The Road Accident Fund is a government-funded scheme that provides compensation to victims involved in a motor vehicle accidents in South Africa.

According to the proposed changes, medical aid members and medical insurance holders will no longer be able to claim for medical expenses incurred.

This is expected to lead to higher medical aid premiums.

The new rules also require foreigners to provide proof of legal residence in the country at the time of the accident before they can make a claim.

Furthermore, pedestrians or drivers under the influence of alcohol will not be eligible for compensation from the Fund.

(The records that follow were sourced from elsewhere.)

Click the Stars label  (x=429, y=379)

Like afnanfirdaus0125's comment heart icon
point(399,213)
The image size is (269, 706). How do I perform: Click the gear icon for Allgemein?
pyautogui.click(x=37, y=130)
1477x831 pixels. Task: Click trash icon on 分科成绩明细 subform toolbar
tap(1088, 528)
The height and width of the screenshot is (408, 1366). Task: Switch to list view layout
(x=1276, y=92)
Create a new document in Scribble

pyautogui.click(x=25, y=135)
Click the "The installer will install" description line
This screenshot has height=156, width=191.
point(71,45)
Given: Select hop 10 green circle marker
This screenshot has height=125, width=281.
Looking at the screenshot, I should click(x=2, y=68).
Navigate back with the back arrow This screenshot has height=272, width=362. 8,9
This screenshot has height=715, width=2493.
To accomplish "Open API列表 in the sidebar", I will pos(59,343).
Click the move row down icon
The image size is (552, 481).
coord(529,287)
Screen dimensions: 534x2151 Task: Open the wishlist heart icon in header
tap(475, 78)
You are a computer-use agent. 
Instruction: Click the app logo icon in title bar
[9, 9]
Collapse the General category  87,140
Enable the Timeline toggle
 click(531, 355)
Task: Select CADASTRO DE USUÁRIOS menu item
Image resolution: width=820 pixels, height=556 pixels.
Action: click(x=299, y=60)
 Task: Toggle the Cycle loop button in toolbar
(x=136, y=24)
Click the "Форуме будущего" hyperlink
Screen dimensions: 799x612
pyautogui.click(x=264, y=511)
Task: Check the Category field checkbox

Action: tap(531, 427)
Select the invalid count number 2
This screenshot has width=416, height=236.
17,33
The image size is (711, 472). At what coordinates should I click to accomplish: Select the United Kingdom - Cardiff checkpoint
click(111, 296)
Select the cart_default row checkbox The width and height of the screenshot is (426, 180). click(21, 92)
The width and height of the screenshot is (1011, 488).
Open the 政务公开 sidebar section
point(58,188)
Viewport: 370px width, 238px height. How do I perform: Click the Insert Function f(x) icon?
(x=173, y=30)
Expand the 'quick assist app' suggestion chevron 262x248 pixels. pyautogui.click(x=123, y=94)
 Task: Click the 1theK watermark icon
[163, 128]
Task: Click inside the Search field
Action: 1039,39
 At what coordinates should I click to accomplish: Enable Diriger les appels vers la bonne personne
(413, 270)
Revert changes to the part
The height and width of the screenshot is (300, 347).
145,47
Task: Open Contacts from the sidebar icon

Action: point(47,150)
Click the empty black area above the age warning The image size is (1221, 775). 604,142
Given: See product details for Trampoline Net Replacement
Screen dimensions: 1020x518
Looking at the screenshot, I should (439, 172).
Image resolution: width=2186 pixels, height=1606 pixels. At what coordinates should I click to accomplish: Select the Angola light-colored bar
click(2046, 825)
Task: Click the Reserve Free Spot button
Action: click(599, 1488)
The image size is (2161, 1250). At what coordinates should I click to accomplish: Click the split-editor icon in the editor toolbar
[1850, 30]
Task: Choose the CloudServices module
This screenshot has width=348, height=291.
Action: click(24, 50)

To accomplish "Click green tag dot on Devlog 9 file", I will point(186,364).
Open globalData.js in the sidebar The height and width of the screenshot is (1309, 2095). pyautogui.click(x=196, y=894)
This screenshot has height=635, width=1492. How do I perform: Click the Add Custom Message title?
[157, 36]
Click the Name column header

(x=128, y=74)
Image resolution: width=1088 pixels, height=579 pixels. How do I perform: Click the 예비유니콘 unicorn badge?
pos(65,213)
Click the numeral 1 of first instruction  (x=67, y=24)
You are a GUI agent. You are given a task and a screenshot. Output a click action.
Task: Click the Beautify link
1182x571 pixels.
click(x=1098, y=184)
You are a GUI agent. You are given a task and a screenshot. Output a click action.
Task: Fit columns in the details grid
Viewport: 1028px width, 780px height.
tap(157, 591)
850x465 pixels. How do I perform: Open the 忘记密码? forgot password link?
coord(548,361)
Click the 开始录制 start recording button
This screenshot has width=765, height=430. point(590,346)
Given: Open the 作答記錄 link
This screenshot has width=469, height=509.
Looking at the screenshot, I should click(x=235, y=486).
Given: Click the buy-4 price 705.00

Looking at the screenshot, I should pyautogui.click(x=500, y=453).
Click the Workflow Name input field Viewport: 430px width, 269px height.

Legal experts argue that these changes may harm accident victims and suggest that the RAF should instead focus on addressing maladministration and corruption within the system.

The Haslam partners explain, “There are vast exclusions introduced to no apparent reason such as pedestrians crossing a highway will be none suited; non citizens may not claim. There is rampant maladministration from managerial level down.”

RAF acknowledges the shortcomings of its current system, which has resulted in those who have received lower benefits when claiming from the fund.

In response, RAF intends to revise its social benefits scheme, which currently requires claimants to undergo assessments by lawyers and actuaries.

Road Accident Fund Bill | Dr Aslam Dasoo on the proposed amendment

Moreover, RAF emphasizes that those who are opposing these changes are doing so to benefit themselves.

CEO of RAF, Collins Letsoalo says, “You are going to see a very  strange phenomenon coming from lawyers calling themselves civil society they are going to form organisations that are going to try and fight this last time there was a road accident benefit scheme we  saw new a organisations of lawyers being formed.”

RAF has announced that medical aid providers are not authorised to require reimbursement from their members, who have made claims from the Road Accident Fund.